§ **Extracted text**:
■ ■ ■ ■ ■
The '90s on 9
- Broadcast area: United States Canada
- Frequencies: Sirius XM Radio 9 Dish Network 6009

Programming
- Format: 1990s music

Ownership
- Owner: Sirius XM Radio

History
- First air date: September 25, 2001

Technical information
- Class: Satellite radio station

Links
- Website: SiriusXM: '90s on 9

= '90s on 9 =

Sirius XM satellite radio channel

Former XM logo as The '90s prior to Sirius/XM merger on November 12, 2008

The '90s on 9 (or just The '90s) is the name of Sirius XM Radio's 1990s commercial-free music channel, heard on Sirius XM channel 9 and Dish Network channel 6009. The channel focuses mostly on hit-driven R&B, hip-hop, rock, pop, and dance tracks from the 1990s. Occasionally, lesser-known songs are played, preceded by the "five disc CD changer set on random" tagline. Many of the station IDs spoof movies, TV characters, songs and TV commercials that were popular during the decade, and the channel's logo features a compact disc in place of the zero, representing the popularity of CDs in the 1990s.
■ ■ ■ ■ ■
According to the text on The '90s on 9, when did the channel first go on the air?
■ ■ ■ ■ ■
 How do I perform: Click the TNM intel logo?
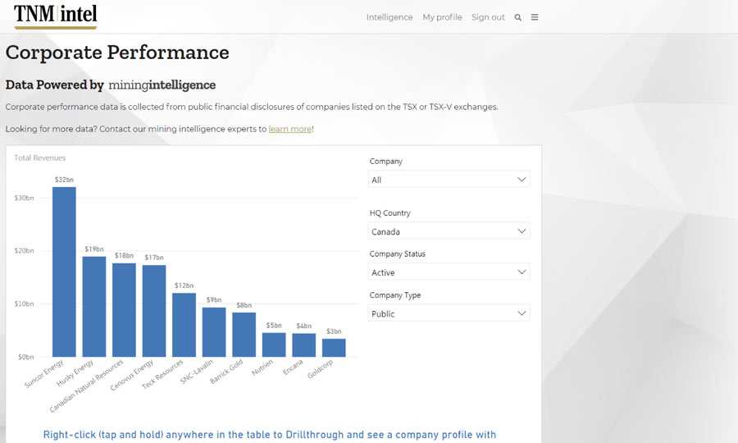(55, 16)
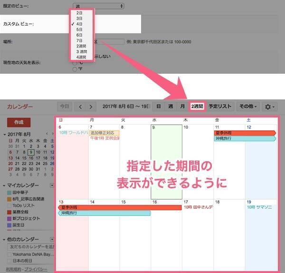
Task: Switch to the 予定リスト view tab
Action: coord(220,107)
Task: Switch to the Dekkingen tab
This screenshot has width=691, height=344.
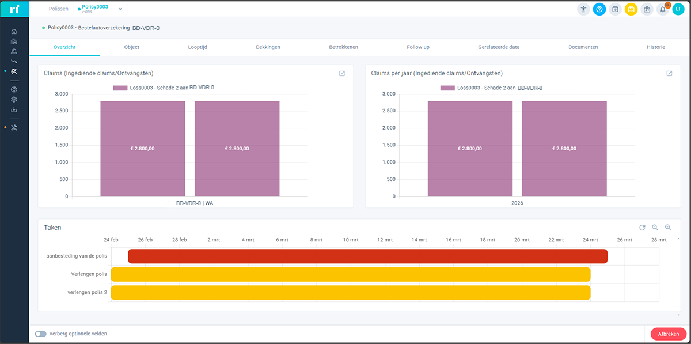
■ ■ ■ ■ ■
§ **Reply to the exercise**:
September 25, 2001